Life's a journey - Let's Switch it Up!

Wednesday, January 02, 2008

No photo's no official weight

13 months have come and gone. I didn't take photo's and I didn't go in for an official weigh in.

Why?

Well, my weight hasn't moved at all. I weigh the same today as I did a month ago. Two months ago. I don't look any different than I did a month ago so I have officially slipped into a state of apathy. It's the why bother phase.

Now, did I expect to lose weight? The answer is no. So it's not a matter of being disappointed. I have for all intents and purposes been eating like crap. I have consumed more sugar and carbs in the last month than I have in the last year combined. I have eaten jelly belly's until I dreamed about them in my sleep. I have consumer more chocolate than I did when I was super fat.

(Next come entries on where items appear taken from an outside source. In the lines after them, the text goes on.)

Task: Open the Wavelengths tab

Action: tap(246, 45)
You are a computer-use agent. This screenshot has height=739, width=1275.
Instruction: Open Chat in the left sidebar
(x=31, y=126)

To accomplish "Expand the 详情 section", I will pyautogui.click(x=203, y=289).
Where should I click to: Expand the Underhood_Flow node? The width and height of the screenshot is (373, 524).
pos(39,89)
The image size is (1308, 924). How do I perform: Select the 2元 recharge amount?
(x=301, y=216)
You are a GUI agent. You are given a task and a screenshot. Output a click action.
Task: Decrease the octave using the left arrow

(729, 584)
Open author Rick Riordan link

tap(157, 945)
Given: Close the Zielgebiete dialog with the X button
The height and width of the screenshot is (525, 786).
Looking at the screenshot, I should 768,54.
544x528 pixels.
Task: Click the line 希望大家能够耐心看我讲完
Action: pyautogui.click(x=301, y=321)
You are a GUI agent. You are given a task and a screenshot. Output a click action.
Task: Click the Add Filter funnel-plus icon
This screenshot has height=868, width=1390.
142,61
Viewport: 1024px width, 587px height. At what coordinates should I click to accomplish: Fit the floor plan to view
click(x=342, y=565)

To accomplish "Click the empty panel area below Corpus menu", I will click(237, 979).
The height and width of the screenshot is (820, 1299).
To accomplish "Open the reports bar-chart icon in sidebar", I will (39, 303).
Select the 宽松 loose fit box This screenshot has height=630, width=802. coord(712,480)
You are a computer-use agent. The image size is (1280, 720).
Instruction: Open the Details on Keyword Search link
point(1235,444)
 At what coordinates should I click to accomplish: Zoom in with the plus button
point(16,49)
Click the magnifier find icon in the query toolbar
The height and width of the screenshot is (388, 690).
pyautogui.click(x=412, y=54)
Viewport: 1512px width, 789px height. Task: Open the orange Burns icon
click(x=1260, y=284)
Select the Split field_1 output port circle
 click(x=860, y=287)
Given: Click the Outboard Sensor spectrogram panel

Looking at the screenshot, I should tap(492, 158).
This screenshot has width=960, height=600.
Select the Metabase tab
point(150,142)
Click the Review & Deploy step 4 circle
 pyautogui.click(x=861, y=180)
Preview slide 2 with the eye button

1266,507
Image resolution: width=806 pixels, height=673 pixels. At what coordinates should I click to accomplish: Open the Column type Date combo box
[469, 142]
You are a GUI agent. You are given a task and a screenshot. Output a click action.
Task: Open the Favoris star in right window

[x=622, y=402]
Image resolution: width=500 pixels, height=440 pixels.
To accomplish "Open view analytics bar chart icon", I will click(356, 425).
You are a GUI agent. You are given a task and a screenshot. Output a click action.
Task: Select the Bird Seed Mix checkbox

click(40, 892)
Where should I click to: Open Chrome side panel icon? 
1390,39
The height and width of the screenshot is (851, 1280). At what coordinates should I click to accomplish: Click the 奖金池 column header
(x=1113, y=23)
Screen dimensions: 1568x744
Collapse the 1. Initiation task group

The good news is that I did not put on weight. The bad news is that I can eat a lot of this crap with fairly few consequences. The worse news is that I made these choices which tells me that my head is no where near where it needs to be. I am abusing this gift called the DS - testing limits that need not be tested. I am falling very easily into habits that made me super morbidly obese. Crap - this is not what I want for myself but I am having trouble reigning it back in. I am struggling kicking the sugar slut out of my life.

What is it that makes an intelligent woman make these choices? I know it's not the ghrenlin - that was taken care of when a large chunk of my stomach was cut away. Logically I come to the conclusion that it's all head stuff. I think I need help. Time to look into get me some counseling before I screw this one up completely. I've worked too hard to now undo it all. I seem to have this failure button that gets pressed every time I get too close to success. A button that I press myself. I remember reading someones blog that mentioned train wrecks, and how hard it was to look away. Well, I'm beginning to think I was the train wreck waiting to happen but didn't have the foresight to see it at the time. Crap.

Anyway - I will be reaching out for help. I'm not sure what's out there but a journey starts with the first step right? Time to call my employee assistance program.